Monday, June 1, 2009

The Kinship I Feel for the Women of Darfur

I was listening to an NPR report about the inhumanities happening against women in Darfur. It made my stomach churn. In a report among women who fled Darfur into Chad, the researches told accounts of how these women are brutally raped and, in turn, ostracized from their own families for being victims of these acts. Ironically, many of these women continue to face violence and rape to the hands of soldiers and men in Chad--a place where they go for refuge.

One of the stories was about a group of women in a village, working with their babies swaddled across them. The soldiers made these women unravel the babies from their bodies. They would shoot and kill the baby if it was a boy. If the baby was a girl, they'd throw the baby to the ground, and 'if' the baby survived, the mother was allowed to pick her up and go along her way. My heart sunk to my stomach as I thought of what I would have done in that situation. It is beyond my comprehension to conceive of how a mother could recover from watching helplessly, as some monster pointlessly kills her child.

This was only one of the horrible stories heard by these reporters. I could not find the podcast of this story on NPR, but I did find an article about it on Yahoo.

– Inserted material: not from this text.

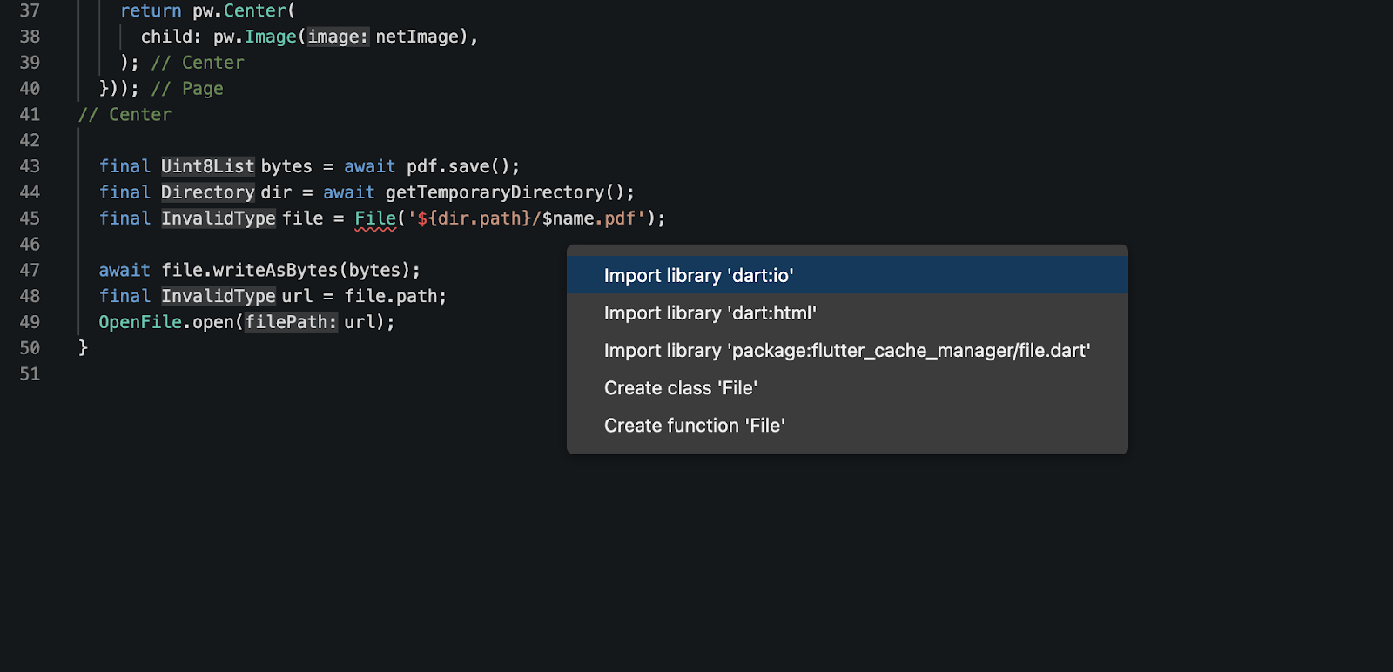Pick the flutter_cache_manager file.dart import option

846,351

I am a world apart from these women and the autrosities they face daily, feeling utterly helpless to stop this mass-scale violence. Yet I feel such a kinship for them and their children. It makes one feel so blessed and also guilty for living such a priviledged life. I just hope that all of the aid, efforts, and activism aimed at stopping this violence begins to penetrate what seems to be an endless cycle of violence and inhumanities.